Stored data
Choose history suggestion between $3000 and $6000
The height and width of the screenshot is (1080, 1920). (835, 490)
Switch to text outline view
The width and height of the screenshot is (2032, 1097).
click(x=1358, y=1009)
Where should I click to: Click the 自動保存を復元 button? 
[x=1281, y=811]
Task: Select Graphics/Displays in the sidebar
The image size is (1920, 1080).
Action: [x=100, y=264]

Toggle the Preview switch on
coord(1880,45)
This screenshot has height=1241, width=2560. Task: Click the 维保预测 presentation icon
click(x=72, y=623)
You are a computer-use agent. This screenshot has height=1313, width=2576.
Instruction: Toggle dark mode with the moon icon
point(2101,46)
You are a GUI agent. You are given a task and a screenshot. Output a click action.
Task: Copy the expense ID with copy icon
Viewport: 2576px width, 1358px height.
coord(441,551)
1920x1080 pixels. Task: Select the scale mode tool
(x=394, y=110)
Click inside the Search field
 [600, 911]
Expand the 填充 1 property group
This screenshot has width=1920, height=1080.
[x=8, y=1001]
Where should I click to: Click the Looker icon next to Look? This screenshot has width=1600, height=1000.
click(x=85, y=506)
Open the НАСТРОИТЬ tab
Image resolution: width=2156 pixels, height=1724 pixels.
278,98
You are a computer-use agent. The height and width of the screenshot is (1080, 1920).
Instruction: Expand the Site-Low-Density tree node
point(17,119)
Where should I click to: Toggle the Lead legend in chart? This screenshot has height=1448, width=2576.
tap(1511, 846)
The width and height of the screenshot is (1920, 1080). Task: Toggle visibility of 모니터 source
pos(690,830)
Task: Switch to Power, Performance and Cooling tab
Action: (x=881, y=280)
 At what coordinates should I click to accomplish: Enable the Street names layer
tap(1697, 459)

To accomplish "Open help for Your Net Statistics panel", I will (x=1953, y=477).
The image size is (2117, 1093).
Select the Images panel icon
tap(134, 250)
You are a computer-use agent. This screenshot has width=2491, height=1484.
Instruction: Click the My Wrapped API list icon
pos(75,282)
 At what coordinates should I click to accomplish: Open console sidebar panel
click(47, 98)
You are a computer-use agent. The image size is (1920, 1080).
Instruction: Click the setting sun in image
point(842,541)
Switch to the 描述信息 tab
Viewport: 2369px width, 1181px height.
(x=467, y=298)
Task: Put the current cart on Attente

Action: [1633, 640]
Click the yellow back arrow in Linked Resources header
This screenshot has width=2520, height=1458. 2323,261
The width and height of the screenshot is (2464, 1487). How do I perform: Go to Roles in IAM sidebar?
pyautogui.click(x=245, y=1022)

## Assignment
Repeat each line above exactly as written.

## Reply to the exercise
Choose history suggestion between $3000 and $6000
The height and width of the screenshot is (1080, 1920). (835, 490)
Switch to text outline view
The width and height of the screenshot is (2032, 1097).
click(x=1358, y=1009)
Where should I click to: Click the 自動保存を復元 button? 
[x=1281, y=811]
Task: Select Graphics/Displays in the sidebar
The image size is (1920, 1080).
Action: [x=100, y=264]

Toggle the Preview switch on
coord(1880,45)
This screenshot has height=1241, width=2560. Task: Click the 维保预测 presentation icon
click(x=72, y=623)
You are a computer-use agent. This screenshot has height=1313, width=2576.
Instruction: Toggle dark mode with the moon icon
point(2101,46)
You are a GUI agent. You are given a task and a screenshot. Output a click action.
Task: Copy the expense ID with copy icon
Viewport: 2576px width, 1358px height.
coord(441,551)
1920x1080 pixels. Task: Select the scale mode tool
(x=394, y=110)
Click inside the Search field
 [600, 911]
Expand the 填充 1 property group
This screenshot has width=1920, height=1080.
[x=8, y=1001]
Where should I click to: Click the Looker icon next to Look? This screenshot has width=1600, height=1000.
click(x=85, y=506)
Open the НАСТРОИТЬ tab
Image resolution: width=2156 pixels, height=1724 pixels.
278,98
You are a computer-use agent. The height and width of the screenshot is (1080, 1920).
Instruction: Expand the Site-Low-Density tree node
point(17,119)
Where should I click to: Toggle the Lead legend in chart? This screenshot has height=1448, width=2576.
tap(1511, 846)
The width and height of the screenshot is (1920, 1080). Task: Toggle visibility of 모니터 source
pos(690,830)
Task: Switch to Power, Performance and Cooling tab
Action: (x=881, y=280)
 At what coordinates should I click to accomplish: Enable the Street names layer
tap(1697, 459)

To accomplish "Open help for Your Net Statistics panel", I will (x=1953, y=477).
The image size is (2117, 1093).
Select the Images panel icon
tap(134, 250)
You are a computer-use agent. This screenshot has width=2491, height=1484.
Instruction: Click the My Wrapped API list icon
pos(75,282)
 At what coordinates should I click to accomplish: Open console sidebar panel
click(47, 98)
You are a computer-use agent. The image size is (1920, 1080).
Instruction: Click the setting sun in image
point(842,541)
Switch to the 描述信息 tab
Viewport: 2369px width, 1181px height.
(x=467, y=298)
Task: Put the current cart on Attente

Action: [1633, 640]
Click the yellow back arrow in Linked Resources header
This screenshot has width=2520, height=1458. 2323,261
The width and height of the screenshot is (2464, 1487). How do I perform: Go to Roles in IAM sidebar?
pyautogui.click(x=245, y=1022)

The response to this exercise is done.